Tuesday, June 02, 2009

Overwhelmed

I'm not sure why but I'm feeling a bit overwhelmed right now. Maybe it's something in the water. Maybe it's trying to keep a food journal and becoming a bit obsessive about that. Maybe it's that I have to train tutors this week (standing up in front of a group!). Maybe it's the dreary, rainy weather. Whatever it is it's got me suffering angst and I don't like it.

It's quite the vicious circle. I'm feeling anxious. Then I feel anxious about why I'm feeling anxious. Then I think maybe I'm crazy for feeling this way and I get down on myself for being so down on myself. You get the idea.
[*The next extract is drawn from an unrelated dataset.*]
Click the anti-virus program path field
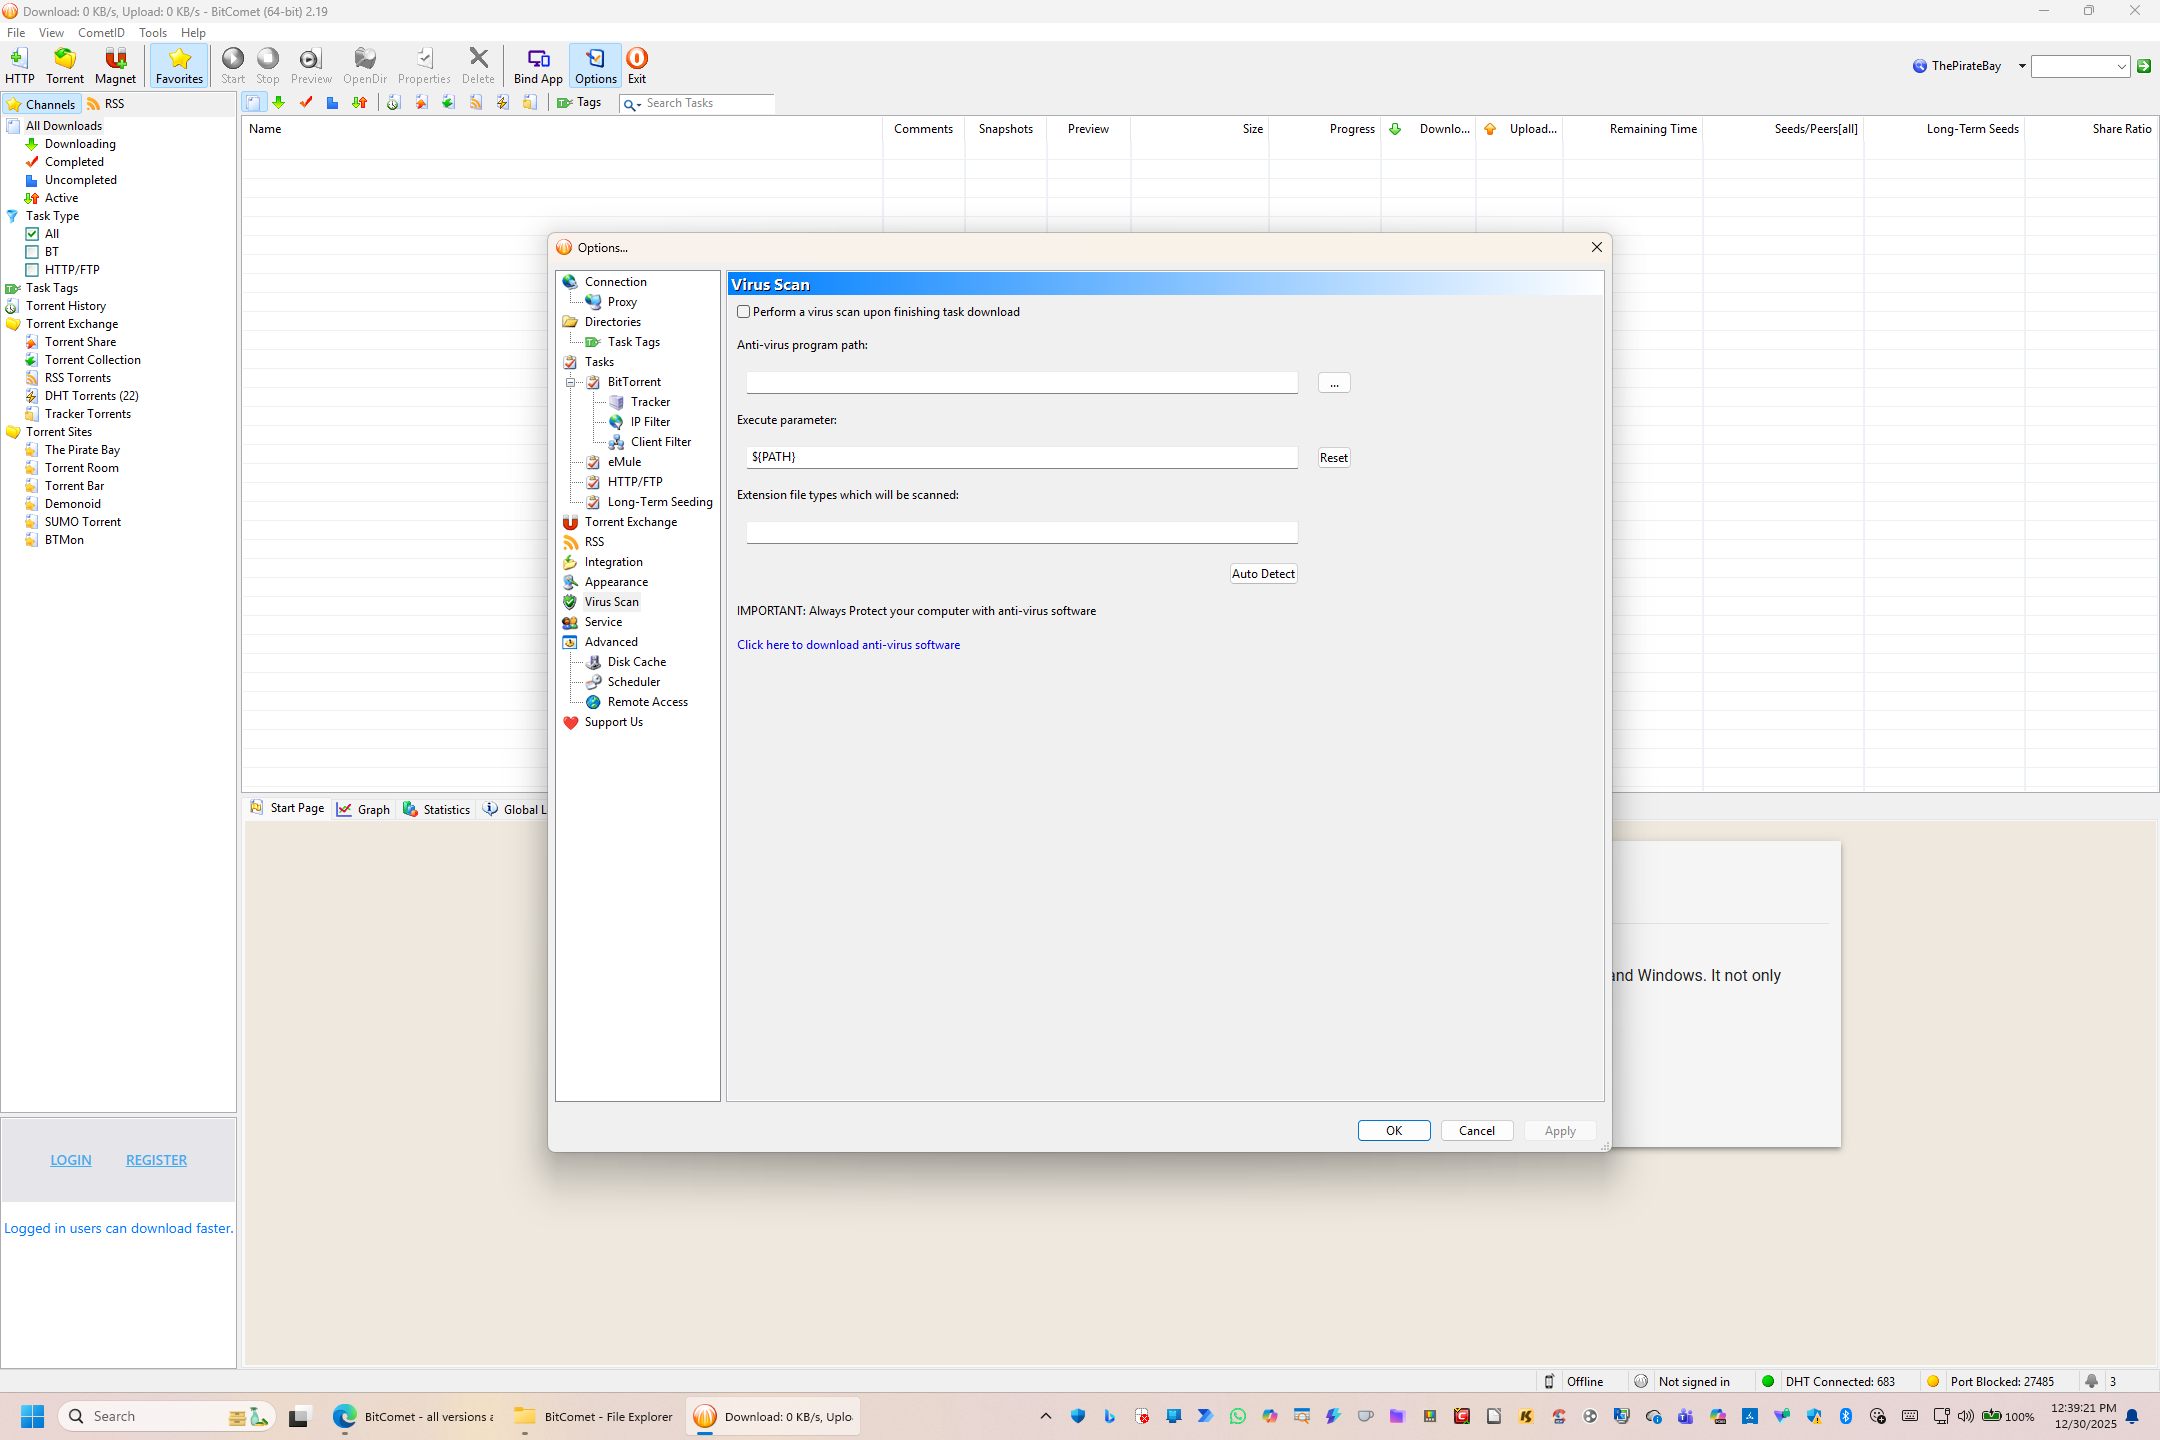The height and width of the screenshot is (1440, 2160). point(1021,383)
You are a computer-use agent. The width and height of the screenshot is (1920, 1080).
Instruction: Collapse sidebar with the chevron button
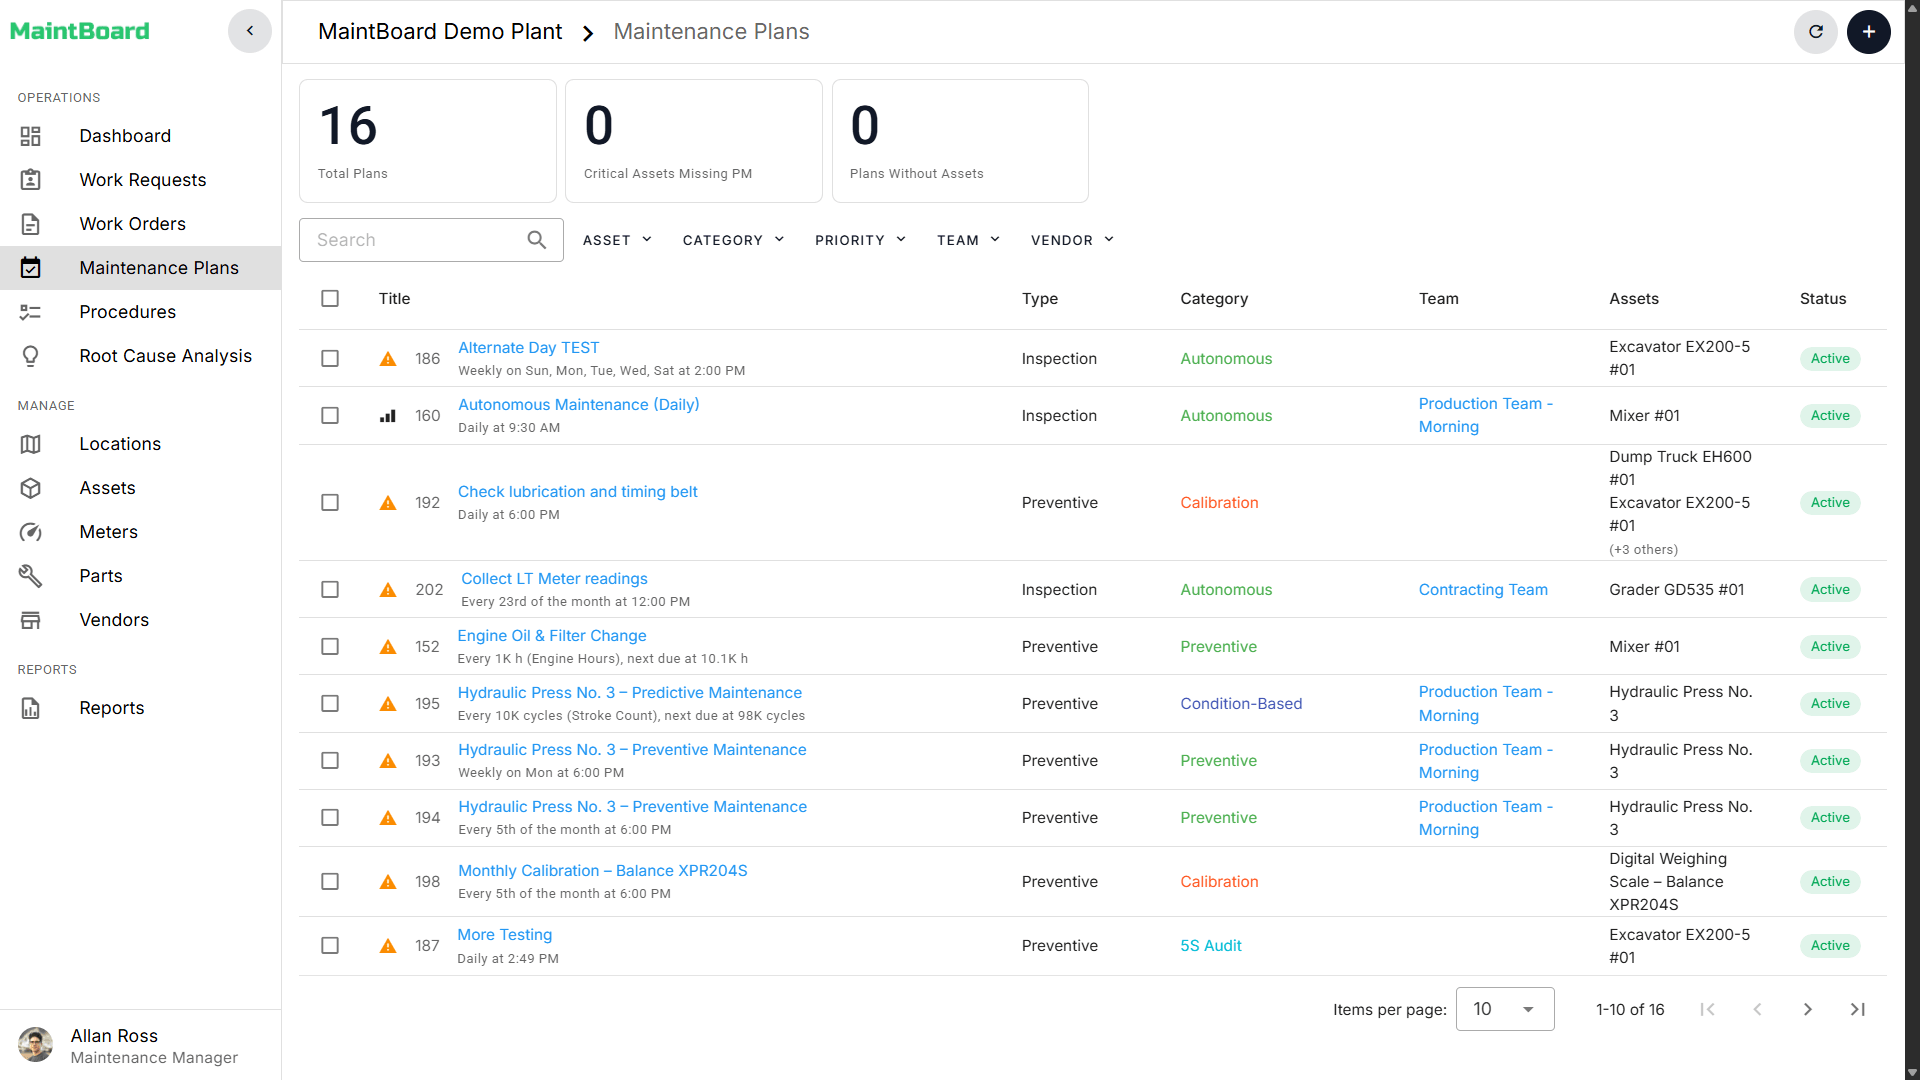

Whatever the reason, my heart or my shoes, I'm just sitting here, hating the blues.*


*With apologies to Dr. Seuss

2 comments:

Kate said...

Ah yes, the anxiety cycle. Don't worry, you'll feel better once you've gotten everything done and get to relax at lunch on Friday, right? And don't stress too much about the food journal. It's not worth becoming obsessive over.

Pammeey said...

It's kind of my thing, though, becoming obsessive over things that aren't worth it. Thus, the anxiety whirlpool. But there's nothing quite like hot and sour soup to take away the angst.